Wie lassen sich fünf Jahrhunderte Frauengeschichte erzählen? Die Autorin Caroline Arni beginnt bei ihrer Grossmutter. Darauf folgen elf poetische Porträts von bekannten und weniger bekannten Persönlichkeiten von der Reformation bis ins 20. Jahrhundert. So individuell und singulär die Lebensläufe der hier porträtierten Frauen sein mögen, zusammen geben sie Einsicht in die Weltgeschichte. Nicht alle erfuhren dasselbe Unrecht, kämpften für oder gegen dieselben Ideen, aber jede hatte ihre eigenen Träume. Die Historikerin lenkt den Blick auf die Frage, wie in Biografien einzelner Frauen Allgemeines sichtbar wird: die Geschichte der Arbeit, die Geschichte der Kunst, die Geschichte der Demokratie, die Geschichte der Sklaverei oder die Geschichte der Ideen. Wenn Arni von diesen Frauen erzählt, wird ein Stück Schweizer Geschichte fassbar. Die Künstlerin Karoline Schreiber nähert sich den Frauen mit ihren Illustrationen. Die Skizzenhaftigkeit ihrer Bilder lässt erahnen, dass die Spuren, die ein Leben in den Archiven und Geschichtsbüchern hinterlässt, unterschiedlich deutlich sind - besonders die von Frauen.

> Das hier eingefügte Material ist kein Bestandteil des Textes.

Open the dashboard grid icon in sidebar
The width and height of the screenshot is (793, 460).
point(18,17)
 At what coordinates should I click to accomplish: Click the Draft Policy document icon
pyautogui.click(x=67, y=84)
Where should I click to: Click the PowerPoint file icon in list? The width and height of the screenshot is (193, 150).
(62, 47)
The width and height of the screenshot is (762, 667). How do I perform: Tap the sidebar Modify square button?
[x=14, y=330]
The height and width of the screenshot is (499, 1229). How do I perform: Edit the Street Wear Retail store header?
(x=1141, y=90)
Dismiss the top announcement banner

Perlentaucher-Notiz zur Süddeutsche Zeitung-Rezension
Rezensentin Aurelie von Blazekovic schwärmt von Caroline Arnis Buch, das anhand von zwölf ausgewählten Frauenschicksalen fünf Jahrhunderte schweizer (Frauen-)Geschichte erzählt. Von ihrer eigenen Großmutter über bekannte Frauen wie Meret Oppenheim bis hin zu unbekannteren wie der Äbtissin Katharina von Zimmern, die im Zürich des 15. Jahrhunderts während der Reformation für Frieden sorgte, werfe die Historikerin bemerkenswert "poetisch und leichtfüßig" Fragen nach Recht und Unrecht auf, und danach, was diese Lebensrealitäten noch mit der heutigen Zeit zu tun haben, lobt von Blazekovic. Dass Frauengeschichte nicht nur Ergänzung, sondern Weltgeschichte ist und ans "Große und Ganze" rührt, geht für die Kritikerin aus Arnis Darstellung hervor. Außerdem gefällt ihr, dass die Autorin im Nachwort offenlege, zwar nichts erfunden, aber ihre "historische Einbildungskraft" walten gelassen zu haben - ohne diese seien solche "berührenden" Geschichten auch gar nicht denkbar, bekräftigt sie.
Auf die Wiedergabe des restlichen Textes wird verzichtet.